Однако, к огромному облечению Гудериана, в тот же день в его штабе появился генерал Лист. Он командовал 12-й армией, наступавшей следом за Гудерианом. Он сообщил, что командующий группой армий не утвердил отставку и, более того, разрешил «ведение активной разведки крупными силами» при условии, что штаб корпуса останется в Монкорне. Гудериан истолковал это разрешение весьма своеобразно и продолжил наступление. Нет, штаб действительно остался на прежнем месте, зато сам командир корпуса опять отправился в передовые части. Но всё-таки этот «стоп-приказ» украл у него два дня. Впрочем, нет худа без добра, танкисты получили очень нужный им отдых и слегка подремонтировали свои машины.

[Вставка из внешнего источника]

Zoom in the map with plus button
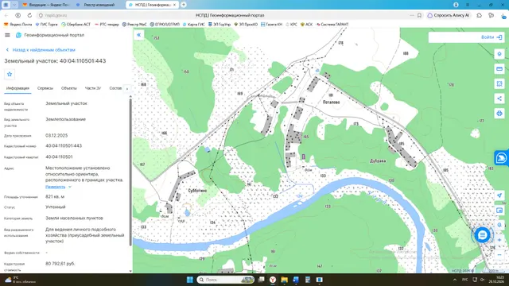 (499, 240)
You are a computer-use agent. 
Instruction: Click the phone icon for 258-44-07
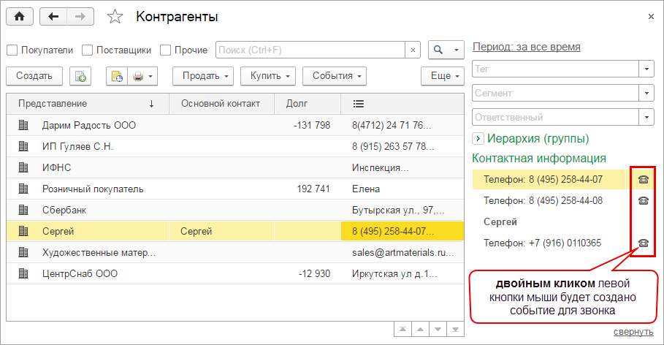pos(644,179)
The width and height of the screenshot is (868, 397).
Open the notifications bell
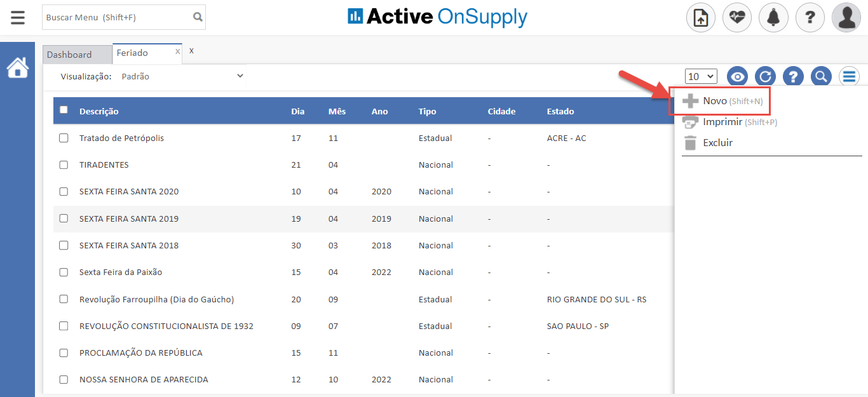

Степень растерянности французского руководства лучше всего характеризует тот факт, что, когда Рейно 16 мая сместил главнокомандующего Гамелена, французская армия оказалась обезглавленной на три дня, причём в самый критический момент. Лишь 19 мая из Сирии прилетел генерал Вейган, который… продолжил стратегию пассивного сопротивления Гамелена, но в ещё более ухудшенном варианте. Французские генералы по-прежнему верили, что решающей силой остаётся пехота.

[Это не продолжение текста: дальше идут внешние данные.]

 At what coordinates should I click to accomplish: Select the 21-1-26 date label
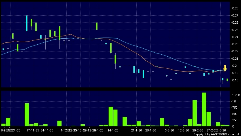(136, 131)
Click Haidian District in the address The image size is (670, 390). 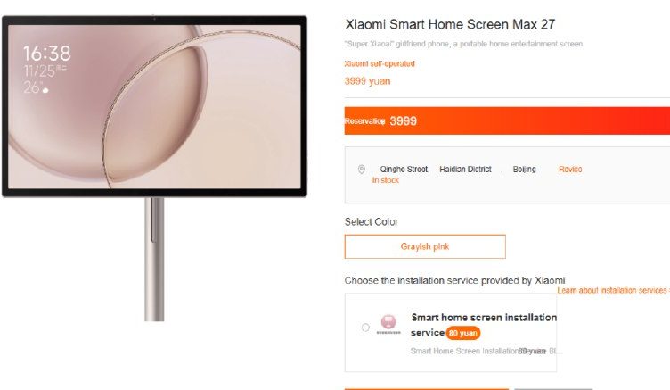click(465, 169)
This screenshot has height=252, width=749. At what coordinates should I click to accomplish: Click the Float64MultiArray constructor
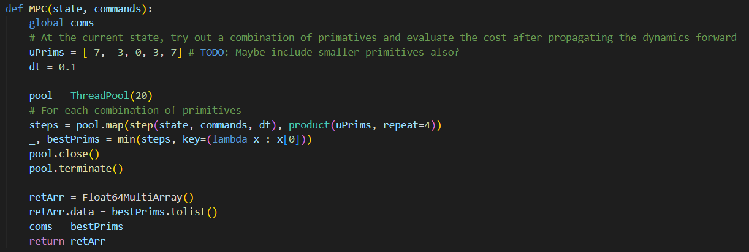[x=132, y=198]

К сожалению для них, решающей силой в этой битве были танки, поддержанные авиацией. Впрочем, будем справедливы. Если бы не умелые сапёры, которые быстро навели мосты, способные выдержать тяжёлую технику, наступление не состоялось бы. А защитить переправу помогли зенитчики. То есть мы видим почти идеальный пример взаимодействия разнородных сил. И всё-таки первую скрипку играли танки и авиация. Во многом своими успехами Гудериан был обязан тесному взаимодействию с VIII авиакорпусом фон Рихтгофена. Вместе с передовыми частями следовали офицеры связи Люфтваффе, имевшие свои собственные машины с рациями. При необходимости они вызывали грозные Ju-87 из StG 77 и StG 2. Начальник шатба Рихтгофена позднее с лёгкой тоской вспоминал, что «никогда более не была создана столь совершенная система планирования и проведения совместных операций». Пикировщики появлялись над целью не позднее чем через 20 минут после вызова. Правда, иногда сбоила даже эта машина. 20 мая штаб Гудериана был атакован собственными пикировщиками, и сопровождавшие командира зенитчики были вынуждены сбить один. Лётчики были странно удивлены, когда обнаружили, кого бомбили. Потери в этом бою немцев против немцев составили одну бронемашину и один самолёт. Но всё-таки подобные накладки были единичными.